Donald Trump would have vanished beneath the waves in a debate like this in less than a minute. Santos would have killed him not simply by challenging his baseless, blase assertions which are detached from reality but he would have vanquished Trump and any Republican on the grand ideology: You attack universal health care, and public schools, and any public program at all, but it's easy to just say no, no, no. Eventually, you have to say "yes."

Vinnick has appeared with border patrol officers on the Texas border saying he'd triple the number of patrolmen--how sad this was an issue then and we've not moved beyond it. Of course, Santos points out the number of patrolmen have already been tripled and made no difference. It's only 2005 and nobody's talking about building a wall. You know if Vinnick had proposed that Santos would point to the Maignot Line the French built to keep out the Germans after WWI.  Of course, the German's simply drove around it and flew over it--just as the Mexicans will do.

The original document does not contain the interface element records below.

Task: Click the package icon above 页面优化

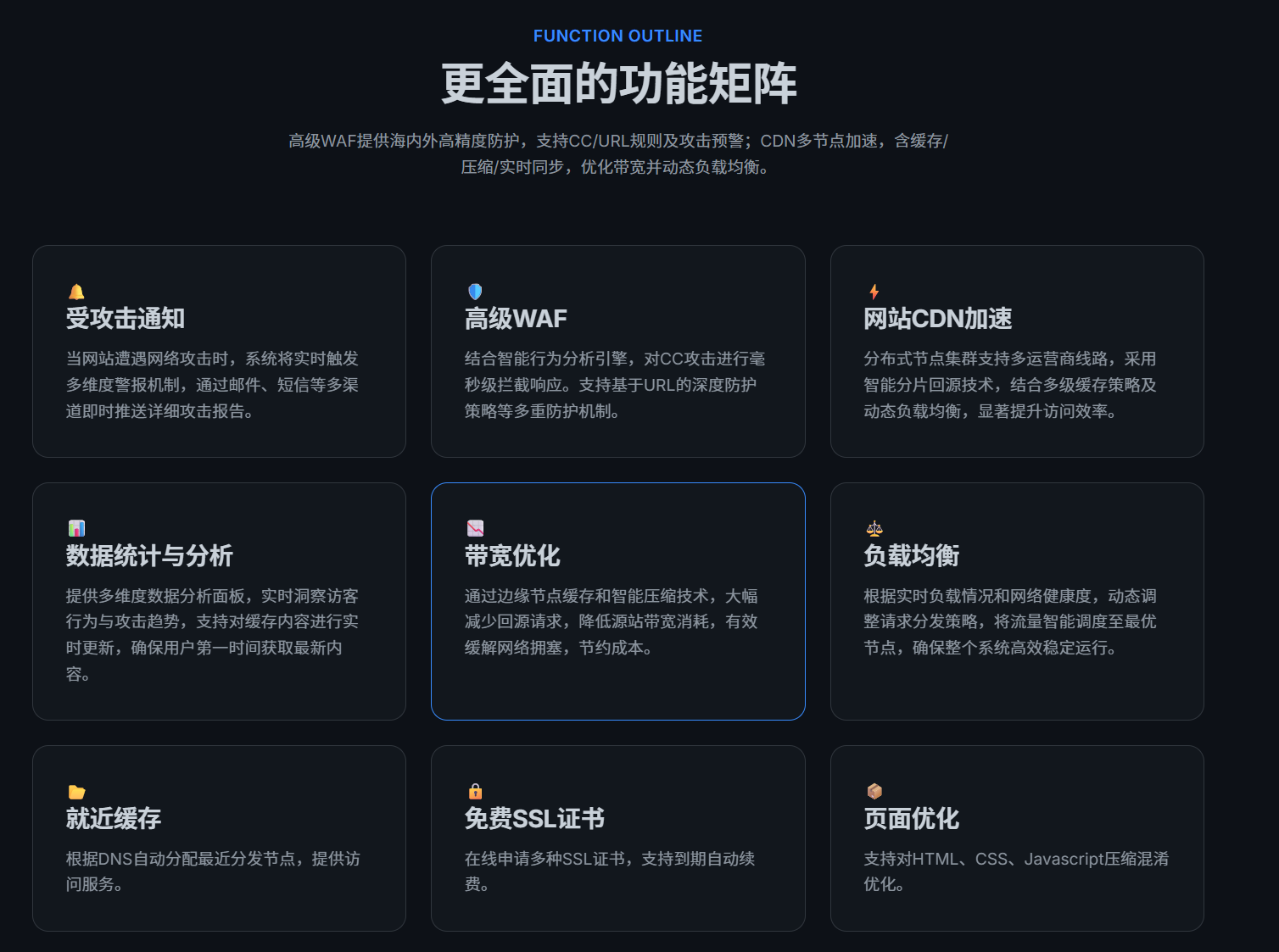Action: (874, 792)
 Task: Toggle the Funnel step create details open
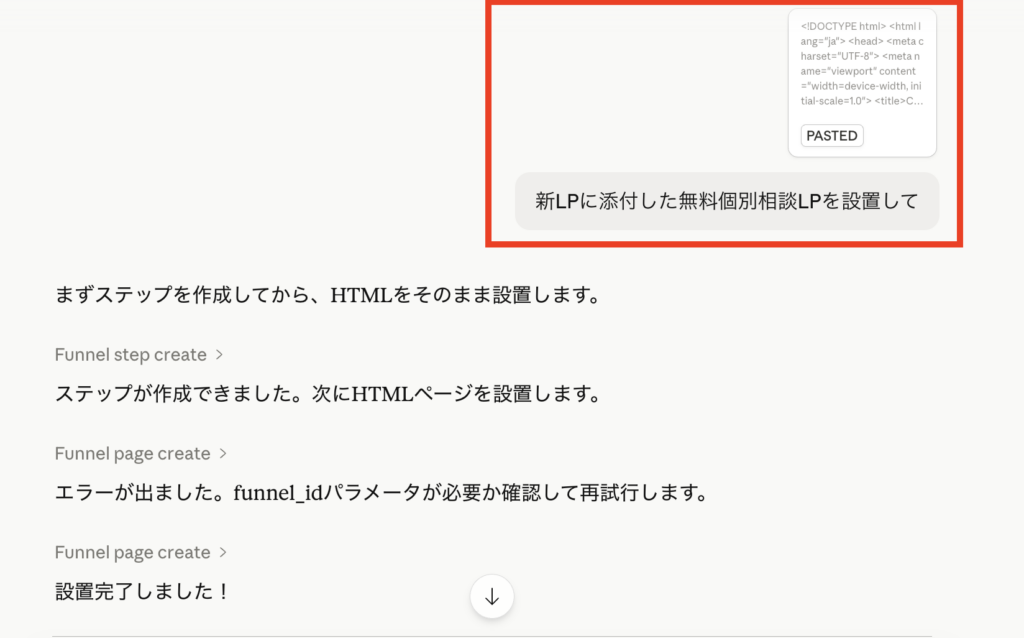138,354
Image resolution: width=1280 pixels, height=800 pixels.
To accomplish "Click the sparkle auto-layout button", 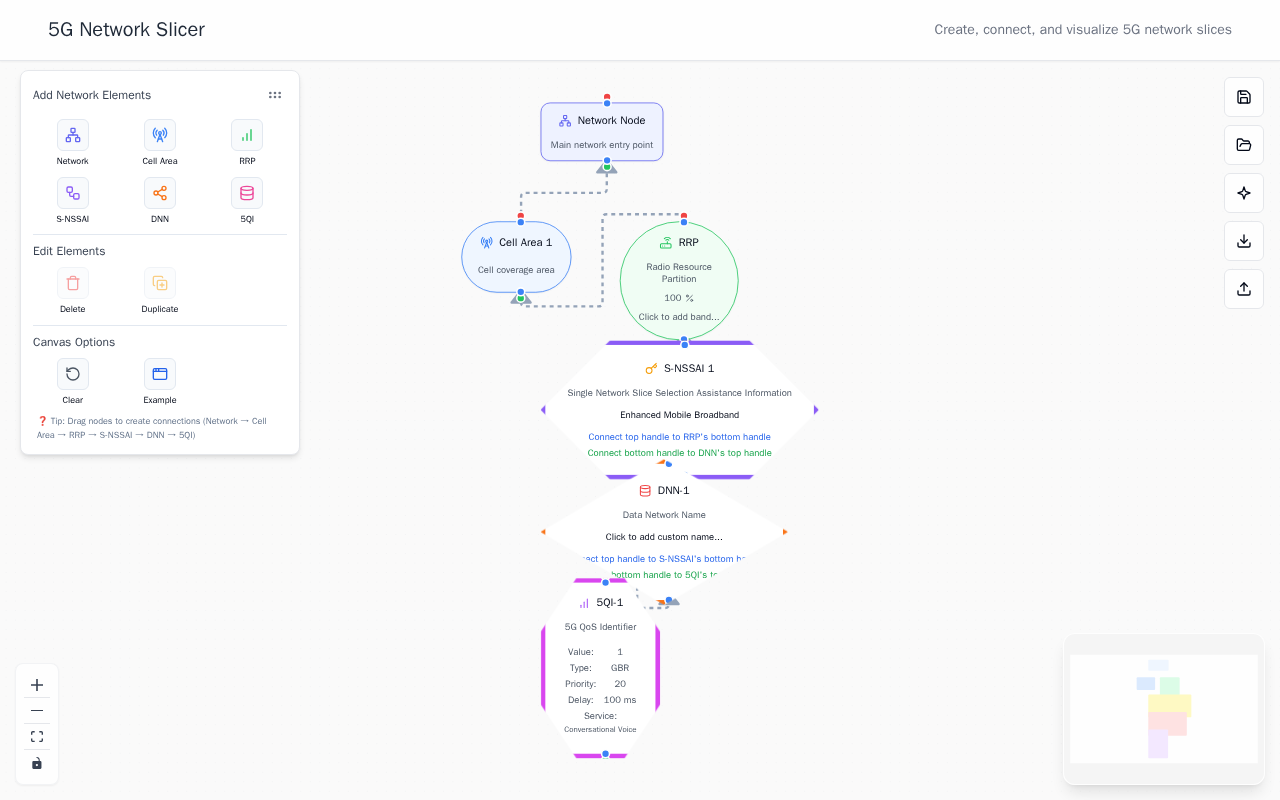I will click(x=1244, y=193).
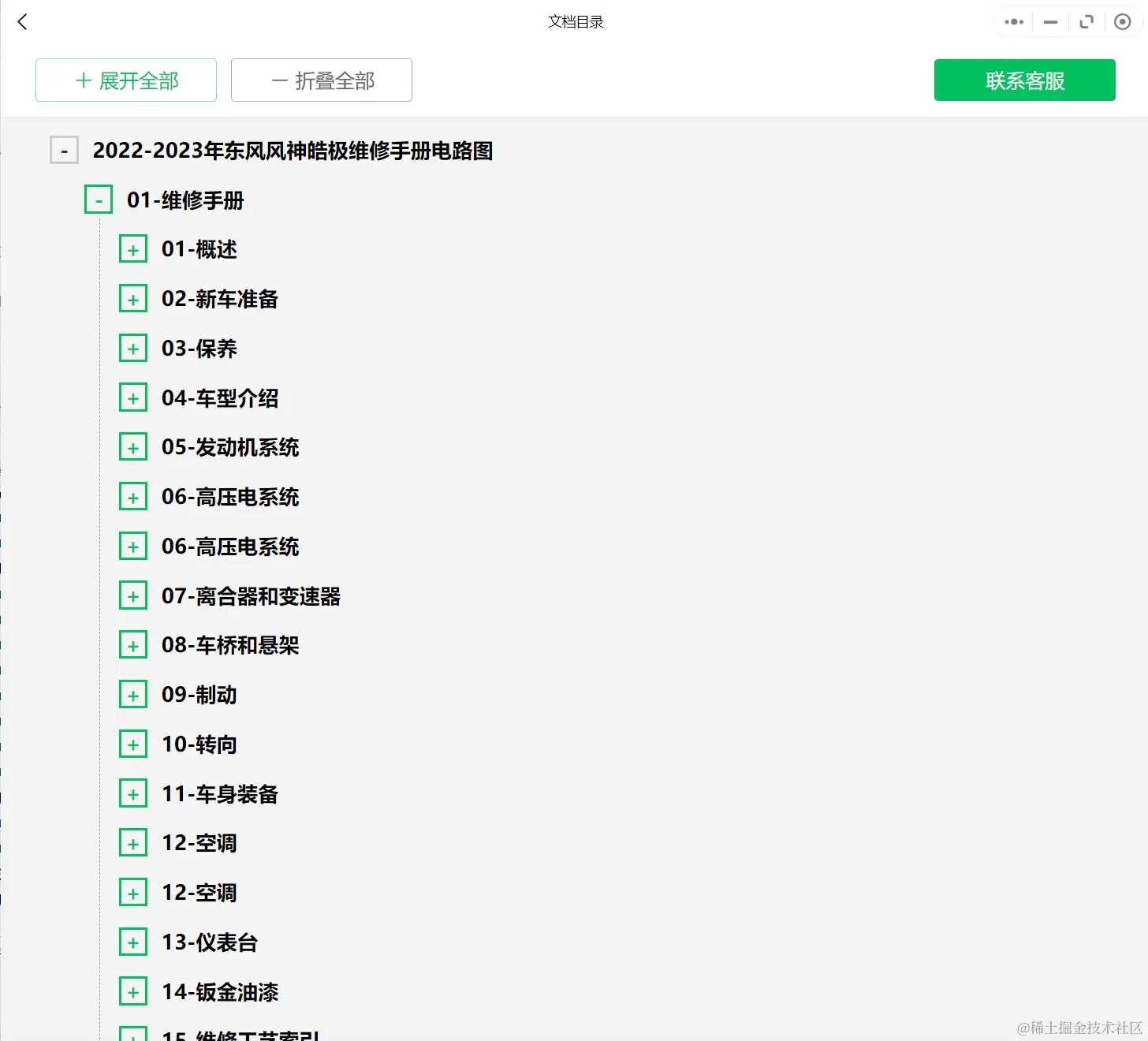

Just before the debate Santos meets with a pro choice women's group leader who is threatening to endorse the Republican because Santos is actually more conservative and believes in more restrictions than his Republican rival.  "Would you approve of abortion to chose the sex of a child?" Santos asks her. "Of course not." Santos smiles, "Well, then you are for limiting the reasons for abortion, just like me. The whole difference is where you draw the lines." The woman is left tongue tied, and it's a wonderful scene, one you would never see in real life. This is a world  where people dissect the lines along which choices about abortion may split party and religious lines, where possibilities for some accommodation on abortion might occur. But not in today's real world, where the Republicans have simply cut off all debate and are only interested in using abortion for votes.

"West Wing" creates  a world we'd like to see, where the Republican is actually mostly pro choice and really wants to engage in the actual issues which separate the two parties rather than these pseudo "values" arguments.  When Vinnick  assails Santos for wanting to control guns, Santos shrugs it off: "There are over 200 million guns in this country--I own 3 of them--there's no way to control guns. I'd control the bullets."

There is no good answer to gun deaths and violence in America, but there are possibilities for fresh approaches and watching this imaginary debate you see the power of good fiction--the power to imagine a better world, toward which we might move, if only the venality and weakness of real people did not stand in the way.